Rincian completion_tokens_details.reasoning_tokens itu hanya muncul ketika provider upstream melaporkannya. Pada respons yang di-stream, trace tiba di delta.reasoning_content per chunk.
Masukan visi & gambar
Model dengan supports_vision: true menerima gambar yang disematkan sebagai blok konten. URL publik atau URL data base64 berfungsi; batas ukuran bergantung pada model hulu.

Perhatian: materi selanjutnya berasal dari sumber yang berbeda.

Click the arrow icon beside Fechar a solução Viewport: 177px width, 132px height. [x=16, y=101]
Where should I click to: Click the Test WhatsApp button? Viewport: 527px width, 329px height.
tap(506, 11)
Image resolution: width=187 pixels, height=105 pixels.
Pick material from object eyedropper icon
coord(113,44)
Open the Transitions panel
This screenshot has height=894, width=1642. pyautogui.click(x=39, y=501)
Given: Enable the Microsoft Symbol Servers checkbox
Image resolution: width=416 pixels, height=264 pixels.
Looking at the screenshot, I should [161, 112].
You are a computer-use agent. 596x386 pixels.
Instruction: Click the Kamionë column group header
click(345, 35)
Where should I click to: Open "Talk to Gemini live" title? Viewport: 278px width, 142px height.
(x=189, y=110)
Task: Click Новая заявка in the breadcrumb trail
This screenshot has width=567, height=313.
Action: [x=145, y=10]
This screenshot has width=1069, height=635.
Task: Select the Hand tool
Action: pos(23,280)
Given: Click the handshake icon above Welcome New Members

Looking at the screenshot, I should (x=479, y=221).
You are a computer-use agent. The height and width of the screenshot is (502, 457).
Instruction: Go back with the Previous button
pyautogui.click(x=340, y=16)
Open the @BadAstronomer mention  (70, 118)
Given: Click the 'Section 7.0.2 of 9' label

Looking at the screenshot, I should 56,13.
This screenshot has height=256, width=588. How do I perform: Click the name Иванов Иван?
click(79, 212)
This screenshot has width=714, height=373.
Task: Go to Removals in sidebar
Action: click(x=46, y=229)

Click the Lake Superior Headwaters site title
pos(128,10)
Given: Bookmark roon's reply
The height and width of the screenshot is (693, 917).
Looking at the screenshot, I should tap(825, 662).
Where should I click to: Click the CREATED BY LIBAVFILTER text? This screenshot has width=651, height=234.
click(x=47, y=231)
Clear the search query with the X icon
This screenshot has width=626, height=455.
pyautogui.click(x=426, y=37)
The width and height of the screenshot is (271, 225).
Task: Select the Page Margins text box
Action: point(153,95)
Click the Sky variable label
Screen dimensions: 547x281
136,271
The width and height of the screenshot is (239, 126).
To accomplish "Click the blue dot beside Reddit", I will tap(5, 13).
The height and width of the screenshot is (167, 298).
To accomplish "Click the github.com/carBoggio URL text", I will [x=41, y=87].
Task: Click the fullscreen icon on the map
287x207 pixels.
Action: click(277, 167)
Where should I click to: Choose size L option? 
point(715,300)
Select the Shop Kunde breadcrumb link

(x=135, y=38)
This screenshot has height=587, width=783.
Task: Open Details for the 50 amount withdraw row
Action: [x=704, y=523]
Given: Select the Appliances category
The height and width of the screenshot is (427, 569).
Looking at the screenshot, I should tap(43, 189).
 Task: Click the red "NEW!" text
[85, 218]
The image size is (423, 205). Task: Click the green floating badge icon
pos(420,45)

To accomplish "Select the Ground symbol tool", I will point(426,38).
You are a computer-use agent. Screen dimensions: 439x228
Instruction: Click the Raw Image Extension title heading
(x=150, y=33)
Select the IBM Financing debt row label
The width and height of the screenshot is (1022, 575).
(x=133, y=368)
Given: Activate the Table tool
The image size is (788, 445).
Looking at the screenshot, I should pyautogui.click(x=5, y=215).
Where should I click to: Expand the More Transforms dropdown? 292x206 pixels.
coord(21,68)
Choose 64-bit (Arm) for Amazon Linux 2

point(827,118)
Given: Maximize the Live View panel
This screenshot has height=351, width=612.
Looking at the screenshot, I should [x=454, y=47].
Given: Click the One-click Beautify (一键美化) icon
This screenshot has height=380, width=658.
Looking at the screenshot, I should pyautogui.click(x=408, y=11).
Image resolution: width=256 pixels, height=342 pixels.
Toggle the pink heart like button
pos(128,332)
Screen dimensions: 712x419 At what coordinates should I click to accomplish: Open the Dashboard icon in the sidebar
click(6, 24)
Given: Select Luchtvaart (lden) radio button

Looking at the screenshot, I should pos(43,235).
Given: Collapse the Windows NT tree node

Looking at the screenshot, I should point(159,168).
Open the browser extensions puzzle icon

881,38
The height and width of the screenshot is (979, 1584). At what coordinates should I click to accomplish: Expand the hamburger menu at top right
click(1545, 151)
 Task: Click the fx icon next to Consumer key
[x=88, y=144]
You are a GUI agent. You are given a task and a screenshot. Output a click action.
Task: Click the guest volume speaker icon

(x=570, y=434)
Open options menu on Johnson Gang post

Model dengan dukungan penglihatan
…· livecurl https://api.airforce/v1/chat/completions \
-H "Authorization: Bearer sk-air-YOUR_API_KEY" \
-H "Content-Type: application/json" \
-d '{
"model": "gpt-5.1-chat",
"messages": [{
"role": "user",
"content": [
{"type": "text", "text": "What is in this image?"},
{"type": "image_url", "image_url": {"url": "https://example.com/cat.jpg"}}
]
}]
}'Panggilan alat
Model dengan supports_tools: true dapat memanggil fungsi yang Anda tetapkan. Model mengembalikan a tool_calls susunan; Anda menjalankan panggilan, lalu mengirimkan hasilnya kembali dalam a tool pesan.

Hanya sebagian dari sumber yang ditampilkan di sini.